Thanksgiving Leftover Empanadas
- Yield About 30 Empanadas
- Prep 45 Minutes
- Inactive 1 Hour
- Cook 25 Minutes
- Total 2 Hours 10 Minutes
- For the Dough
- 4 cups all-purpose flour, plus more for dusting the work surface
- 1 tablespoon sugar
- 2 teaspoons kosher salt
- 16 tablespoons unsalted butter (2 sticks), cut into 1/2-inch cubes
- 1 large egg, beaten
- 3/4 cup cold water, plus more as needed
- For the Filling
- 2 tablespoons unsalted butter
- 1/2 cup finely diced onion (about 1/2 a medium onion)
- 1/4 cup finely diced celery (about 1 large stalk)
- 1/4 cup finely diced carrot (about 1 medium carrot)
- 2 teaspoons finely chopped fresh thyme
- 1 teaspoon finely minced fresh garlic (about 1 medium cloves)

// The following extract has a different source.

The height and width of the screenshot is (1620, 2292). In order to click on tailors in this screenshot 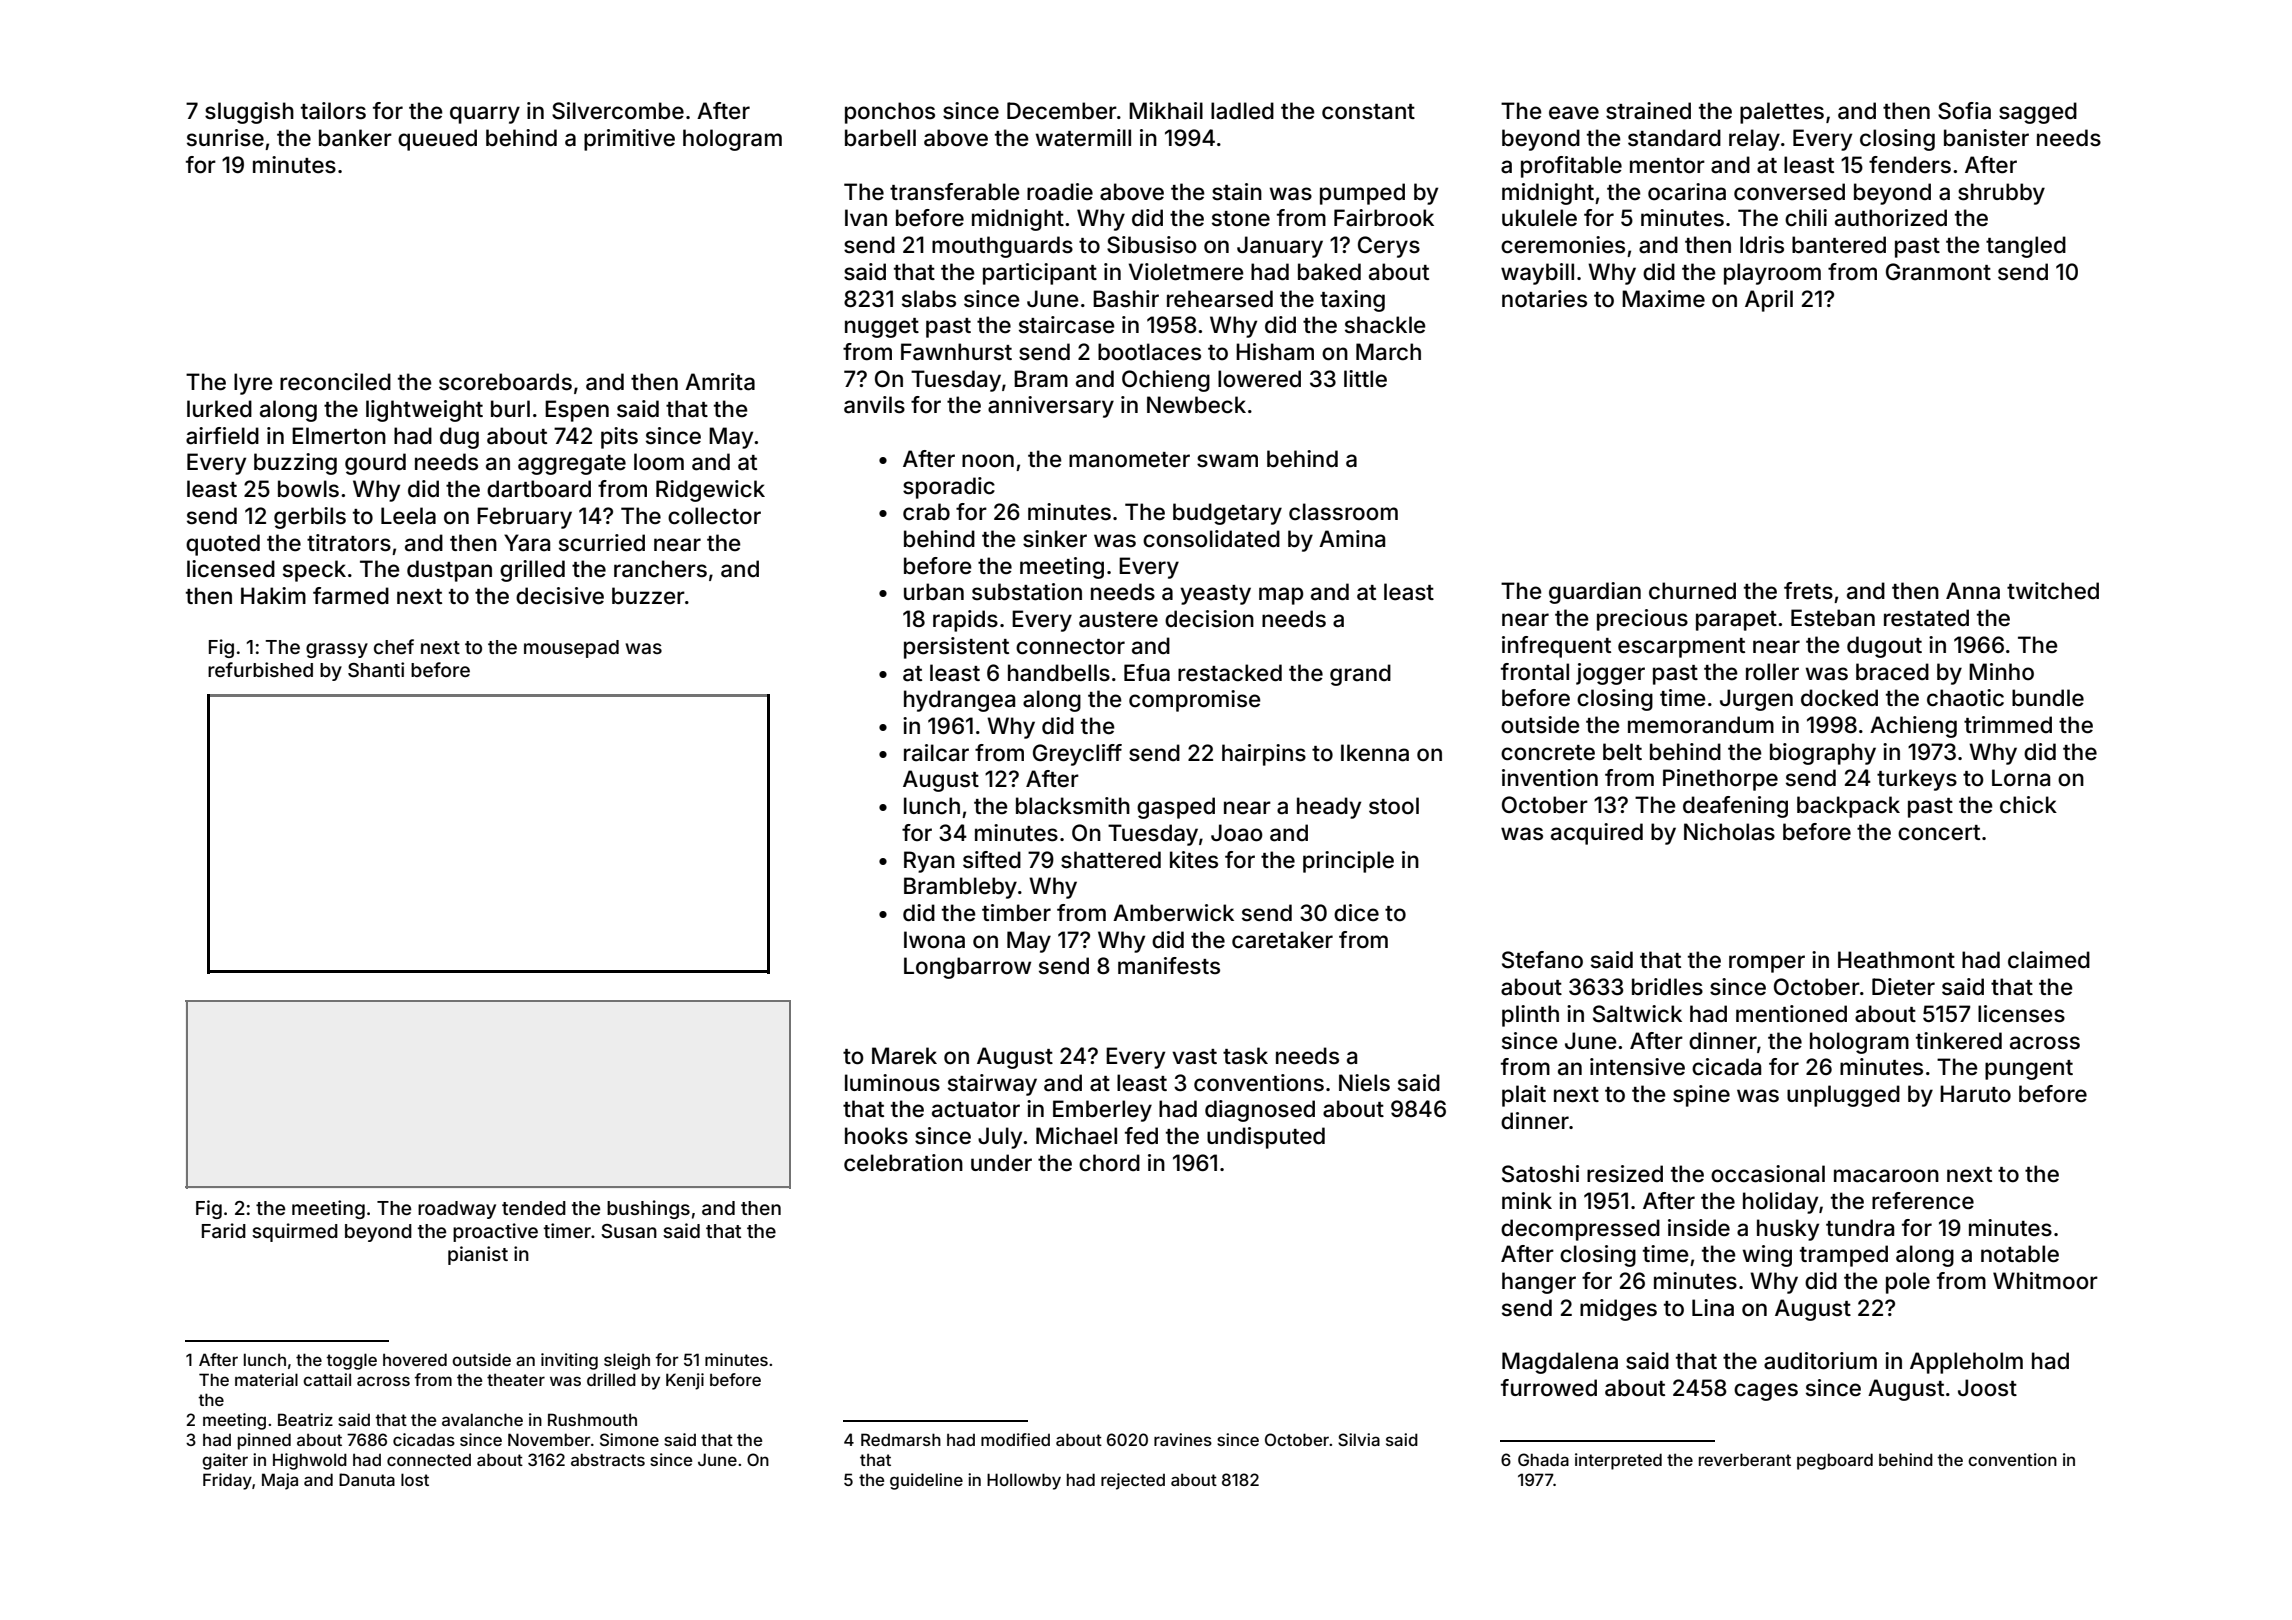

- 1 1/2 cups roughly chopped leftover turkey
- 1 1/2 cups mashed potatoes
- 3 oz grated white cheddar
- Kosher salt
- Freshly ground black pepper, to taste
- 1 large egg, beaten
- 1 cup turkey gravy, warmed (optional)
- 1 cup cranberry sauce (optional)
- To make the dough: In a medium bowl, whisk together flour, sugar, and salt. Add in butter cubes and toss to break up and coat in flour. Using a pastry blender, cut butter into flour until butter is broken down to the size of small peas and flour has a mealy texture. Add in water and egg. Using a rubber spatula, gently knead dough, pushing it against sides of bowl, until a shaggy ball forms. If a dough ball is not forming, add in additional cold water, one tablespoon at a time, until a ball forms. Divide dough in half and gently press each piece into a roughly 6-inch disc. Wrap each piece of dough in plastic wrap and place in refrigerator for 1 hour and up to 2 days.
- To make the filling: Melt butter in a small saucepan set over medium heat. When foaming subsides, add in onion, celery, and carrot and cook, stirring occasionally, until vegetables have softened, but not browned, about 8 minutes. Stir in thyme and garlic and cook until fragrant, about 1 minute. Remove pan from heat and set aside.
- In a medium bowl, mix together turkey, mashed potatoes, cheese, and vegetable mixture. Season filling with salt and pepper to taste.
- Preheat oven to 425 degrees. Remove 1 disc of dough from the refrigerator. Roll the dough out on a lightly floured work surface until about 1/8 inch thick. Using a 3 1/2-inch round biscuit cutter, cut out rounds and remove excess dough, saving for later. Place a heaping tablespoon of filling in the middle of each dough round. Seal dough around filling and crimp shut with fingers or the tines of a fork. Transfer empanadas to a parchment-lined baking sheet. Repeat process with second disc of dough and then saved excess dough.
- Brush empanadas with beaten egg. Transfer baking sheets to oven and bake until empanadas are golden brown, 20 to 25 minutes, switching and rotating the trays halfway through the baking time. Remove baking sheets from oven and let cool for 5 minutes. Transfer empanadas to a serving platter and serve with gravy and cranberry sauce, if desired.